The diary … I’m not sure this is a problem, but there’s no way to capture everything, not everything can be written about, so much has to be let go, and it’s not always clear what one is going to hold on to and what one will let slip away, it’s not always the important stuff that we keep, it’s a lot of junk too.

Like V.W. I’ve been spending a lot of time away from my diary, this diary — Skinny Dipping. I’m falling behind … the unwritten clogs my pen. Yes, Virginia, there is an unwritten clause.
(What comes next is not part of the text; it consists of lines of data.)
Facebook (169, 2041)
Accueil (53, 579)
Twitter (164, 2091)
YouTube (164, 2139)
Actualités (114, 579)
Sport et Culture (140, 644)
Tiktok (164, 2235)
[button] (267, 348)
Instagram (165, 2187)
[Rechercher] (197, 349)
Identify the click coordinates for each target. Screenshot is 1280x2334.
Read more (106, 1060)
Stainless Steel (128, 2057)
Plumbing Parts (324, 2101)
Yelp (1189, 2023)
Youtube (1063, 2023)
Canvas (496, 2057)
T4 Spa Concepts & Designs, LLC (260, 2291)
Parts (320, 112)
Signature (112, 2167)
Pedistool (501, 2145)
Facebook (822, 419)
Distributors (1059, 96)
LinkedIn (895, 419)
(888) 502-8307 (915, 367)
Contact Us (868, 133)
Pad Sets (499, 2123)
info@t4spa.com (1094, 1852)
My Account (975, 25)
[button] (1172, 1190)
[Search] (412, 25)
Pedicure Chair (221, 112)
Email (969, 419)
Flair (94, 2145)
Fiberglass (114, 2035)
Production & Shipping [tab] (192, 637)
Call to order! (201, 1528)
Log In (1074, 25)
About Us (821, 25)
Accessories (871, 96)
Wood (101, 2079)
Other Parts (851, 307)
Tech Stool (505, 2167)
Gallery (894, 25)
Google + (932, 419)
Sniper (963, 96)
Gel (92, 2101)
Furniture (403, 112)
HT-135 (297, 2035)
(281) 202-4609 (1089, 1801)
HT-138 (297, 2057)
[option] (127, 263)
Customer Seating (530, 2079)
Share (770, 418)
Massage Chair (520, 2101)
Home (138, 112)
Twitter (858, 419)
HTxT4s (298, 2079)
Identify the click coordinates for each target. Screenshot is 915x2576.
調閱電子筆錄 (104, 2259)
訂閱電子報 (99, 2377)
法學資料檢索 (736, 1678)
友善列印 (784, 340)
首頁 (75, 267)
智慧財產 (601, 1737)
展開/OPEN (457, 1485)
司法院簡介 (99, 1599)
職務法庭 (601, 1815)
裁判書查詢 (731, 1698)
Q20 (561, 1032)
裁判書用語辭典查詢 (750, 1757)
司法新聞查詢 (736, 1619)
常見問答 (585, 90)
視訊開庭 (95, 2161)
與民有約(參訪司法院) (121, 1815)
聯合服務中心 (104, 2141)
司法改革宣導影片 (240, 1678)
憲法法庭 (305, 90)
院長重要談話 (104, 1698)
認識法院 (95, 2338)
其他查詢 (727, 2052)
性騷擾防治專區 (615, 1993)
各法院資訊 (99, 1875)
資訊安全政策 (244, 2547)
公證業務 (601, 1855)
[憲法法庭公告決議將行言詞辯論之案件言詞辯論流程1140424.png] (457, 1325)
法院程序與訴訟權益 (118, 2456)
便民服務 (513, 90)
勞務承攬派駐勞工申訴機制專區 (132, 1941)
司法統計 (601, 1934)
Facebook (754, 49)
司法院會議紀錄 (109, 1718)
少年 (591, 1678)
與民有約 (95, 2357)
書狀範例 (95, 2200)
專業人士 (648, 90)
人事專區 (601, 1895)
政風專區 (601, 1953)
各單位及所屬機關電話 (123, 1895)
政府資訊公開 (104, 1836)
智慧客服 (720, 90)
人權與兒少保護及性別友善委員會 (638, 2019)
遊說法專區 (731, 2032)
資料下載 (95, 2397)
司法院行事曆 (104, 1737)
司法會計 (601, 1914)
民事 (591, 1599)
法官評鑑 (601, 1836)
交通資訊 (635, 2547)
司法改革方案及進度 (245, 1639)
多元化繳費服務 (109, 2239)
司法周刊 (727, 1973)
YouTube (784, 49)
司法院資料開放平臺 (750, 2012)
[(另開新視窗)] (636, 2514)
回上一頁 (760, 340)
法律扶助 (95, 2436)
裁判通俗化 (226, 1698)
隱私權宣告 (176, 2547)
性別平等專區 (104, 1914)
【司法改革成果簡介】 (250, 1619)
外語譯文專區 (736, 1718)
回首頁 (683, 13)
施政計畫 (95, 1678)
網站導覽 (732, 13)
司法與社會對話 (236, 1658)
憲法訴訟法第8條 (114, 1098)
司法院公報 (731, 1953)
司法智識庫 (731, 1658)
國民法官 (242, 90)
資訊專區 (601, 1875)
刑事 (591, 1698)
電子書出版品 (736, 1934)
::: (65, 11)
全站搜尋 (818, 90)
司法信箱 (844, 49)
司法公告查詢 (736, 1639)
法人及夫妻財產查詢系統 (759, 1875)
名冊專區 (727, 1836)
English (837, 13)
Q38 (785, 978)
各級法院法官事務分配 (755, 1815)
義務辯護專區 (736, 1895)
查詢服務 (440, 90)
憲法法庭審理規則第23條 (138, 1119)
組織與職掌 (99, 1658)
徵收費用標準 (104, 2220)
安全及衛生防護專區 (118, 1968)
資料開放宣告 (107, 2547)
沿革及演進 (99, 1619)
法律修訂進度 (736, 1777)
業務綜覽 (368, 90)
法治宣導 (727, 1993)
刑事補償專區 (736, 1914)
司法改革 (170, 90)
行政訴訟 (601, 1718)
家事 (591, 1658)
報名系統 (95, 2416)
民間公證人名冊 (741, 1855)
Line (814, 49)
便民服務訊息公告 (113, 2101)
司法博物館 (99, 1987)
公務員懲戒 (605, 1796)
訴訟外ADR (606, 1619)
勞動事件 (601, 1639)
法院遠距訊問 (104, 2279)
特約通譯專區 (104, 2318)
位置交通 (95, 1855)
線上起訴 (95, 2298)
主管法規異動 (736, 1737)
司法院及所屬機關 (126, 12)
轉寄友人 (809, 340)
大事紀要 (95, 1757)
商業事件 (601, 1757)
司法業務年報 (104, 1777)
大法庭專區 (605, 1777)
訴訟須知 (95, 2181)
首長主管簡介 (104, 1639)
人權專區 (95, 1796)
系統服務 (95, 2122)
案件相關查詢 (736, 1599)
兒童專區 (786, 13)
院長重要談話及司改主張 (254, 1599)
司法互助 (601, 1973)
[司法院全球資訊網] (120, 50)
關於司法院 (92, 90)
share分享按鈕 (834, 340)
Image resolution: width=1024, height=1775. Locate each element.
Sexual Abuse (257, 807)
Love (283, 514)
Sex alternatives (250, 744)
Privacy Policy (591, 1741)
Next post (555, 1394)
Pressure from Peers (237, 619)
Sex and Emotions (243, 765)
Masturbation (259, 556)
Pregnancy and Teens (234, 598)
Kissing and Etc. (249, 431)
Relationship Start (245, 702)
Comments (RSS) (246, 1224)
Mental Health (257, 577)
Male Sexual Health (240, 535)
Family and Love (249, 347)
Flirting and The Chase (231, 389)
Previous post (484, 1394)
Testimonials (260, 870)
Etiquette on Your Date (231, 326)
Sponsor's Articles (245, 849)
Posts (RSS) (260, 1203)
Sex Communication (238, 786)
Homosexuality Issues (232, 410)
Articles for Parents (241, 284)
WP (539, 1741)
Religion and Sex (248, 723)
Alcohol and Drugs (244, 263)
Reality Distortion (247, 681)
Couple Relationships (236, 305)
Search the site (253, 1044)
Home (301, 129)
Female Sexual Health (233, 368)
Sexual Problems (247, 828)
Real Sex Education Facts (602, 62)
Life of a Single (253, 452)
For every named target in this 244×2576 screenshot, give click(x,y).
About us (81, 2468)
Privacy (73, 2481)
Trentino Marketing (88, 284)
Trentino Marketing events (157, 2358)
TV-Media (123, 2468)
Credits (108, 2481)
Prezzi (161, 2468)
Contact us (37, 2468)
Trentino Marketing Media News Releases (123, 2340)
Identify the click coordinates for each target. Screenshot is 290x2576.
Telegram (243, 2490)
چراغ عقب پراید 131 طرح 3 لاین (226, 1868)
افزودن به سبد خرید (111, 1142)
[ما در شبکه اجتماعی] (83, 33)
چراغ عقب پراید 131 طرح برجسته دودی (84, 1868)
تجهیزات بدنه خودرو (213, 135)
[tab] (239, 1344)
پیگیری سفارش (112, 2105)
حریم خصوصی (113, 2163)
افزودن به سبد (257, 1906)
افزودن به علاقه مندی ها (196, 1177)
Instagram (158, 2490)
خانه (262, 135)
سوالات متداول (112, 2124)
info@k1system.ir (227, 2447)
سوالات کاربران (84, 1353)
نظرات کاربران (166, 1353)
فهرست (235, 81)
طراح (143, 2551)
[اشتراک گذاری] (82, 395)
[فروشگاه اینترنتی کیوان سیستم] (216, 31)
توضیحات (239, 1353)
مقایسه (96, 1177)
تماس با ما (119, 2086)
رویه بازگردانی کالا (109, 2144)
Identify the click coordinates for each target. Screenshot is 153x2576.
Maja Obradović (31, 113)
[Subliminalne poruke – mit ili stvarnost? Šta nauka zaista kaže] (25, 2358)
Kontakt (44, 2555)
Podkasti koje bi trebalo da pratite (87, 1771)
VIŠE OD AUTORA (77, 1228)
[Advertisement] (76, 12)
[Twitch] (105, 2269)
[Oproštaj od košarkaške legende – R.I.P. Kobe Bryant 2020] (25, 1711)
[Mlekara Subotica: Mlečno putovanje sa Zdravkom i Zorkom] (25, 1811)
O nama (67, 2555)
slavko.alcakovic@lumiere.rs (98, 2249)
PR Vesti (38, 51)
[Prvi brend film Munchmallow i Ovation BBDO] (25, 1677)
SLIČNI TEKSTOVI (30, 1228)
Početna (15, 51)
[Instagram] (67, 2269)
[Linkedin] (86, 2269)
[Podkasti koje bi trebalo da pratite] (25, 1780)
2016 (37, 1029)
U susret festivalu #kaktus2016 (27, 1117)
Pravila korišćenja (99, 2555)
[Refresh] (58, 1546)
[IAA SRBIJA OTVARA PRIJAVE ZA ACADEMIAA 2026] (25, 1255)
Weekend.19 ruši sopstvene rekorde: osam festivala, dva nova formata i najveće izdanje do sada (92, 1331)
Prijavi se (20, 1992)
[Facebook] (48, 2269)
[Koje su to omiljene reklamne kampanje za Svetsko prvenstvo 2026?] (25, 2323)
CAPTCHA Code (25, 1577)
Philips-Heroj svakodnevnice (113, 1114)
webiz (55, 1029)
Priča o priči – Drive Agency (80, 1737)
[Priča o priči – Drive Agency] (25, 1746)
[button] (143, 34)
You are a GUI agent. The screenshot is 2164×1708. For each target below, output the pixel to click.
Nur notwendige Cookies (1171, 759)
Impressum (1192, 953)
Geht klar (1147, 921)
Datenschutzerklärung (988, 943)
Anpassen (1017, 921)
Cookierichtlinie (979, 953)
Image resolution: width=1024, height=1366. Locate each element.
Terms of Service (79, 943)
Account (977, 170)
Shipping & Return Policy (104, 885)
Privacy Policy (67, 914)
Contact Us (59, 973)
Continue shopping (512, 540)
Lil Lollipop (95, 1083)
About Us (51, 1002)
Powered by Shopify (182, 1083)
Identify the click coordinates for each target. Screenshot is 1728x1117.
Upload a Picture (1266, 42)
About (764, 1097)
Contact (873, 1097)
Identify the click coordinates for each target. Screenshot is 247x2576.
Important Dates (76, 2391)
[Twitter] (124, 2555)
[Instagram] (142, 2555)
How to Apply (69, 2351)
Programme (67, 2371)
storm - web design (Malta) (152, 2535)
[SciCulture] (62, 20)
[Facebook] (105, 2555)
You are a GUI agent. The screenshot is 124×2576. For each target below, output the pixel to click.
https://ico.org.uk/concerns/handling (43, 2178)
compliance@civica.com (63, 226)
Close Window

Who am I writing my diary for? For me? For my future Old Man self who will pass his days quietly sitting in the garden on summer afternoons or in front of the fire on winter evenings, paging through his diary, reliving life’s greatest hits? I think I’d rather read my antinovels, Invisible EnemyFragile MachinesEscape Master Plan D, etc. Those are wild books that break the rules, all of them, they are asyntactical, agrammatical … they are packages for delivering explosive incendiary devices. My diary is tame in comparison. Given a choice … and limited time … follow the yellow brick road.

Still, I do go back and read my old diaries. For years I’ve been ignoring a diary I wrote in 2011: my “Rohmer Diary”. Discovering Masha Tupitsyn’s book in Spoonbill in Williamsburg a couple of weekends back reminded me that I once loved film, that I was once a moviegoer, that movies were an occasion for me to think and to write, that movies offered another mode of reading that the printed page didn’t offer, a direct light on reality. When I’m watching a film, I am watching a real person move in the real world. The actor and the set may point to a constructed fiction, but I am not imagining what I see on the screen, I may be imagining along with, but the actor is not my fantasy, they too are actual even if the context, the aim is to present the possible : it is the possible made actual.

Éric Rohmer wrote in La Nouvelle Revue française (March 1971): “What I say, I do not say with words. I do not say it with images either … I do not say, I show. I show people who move and speak. That is all I know how to do, but that is my true subject. The rest, I agree, is literature.”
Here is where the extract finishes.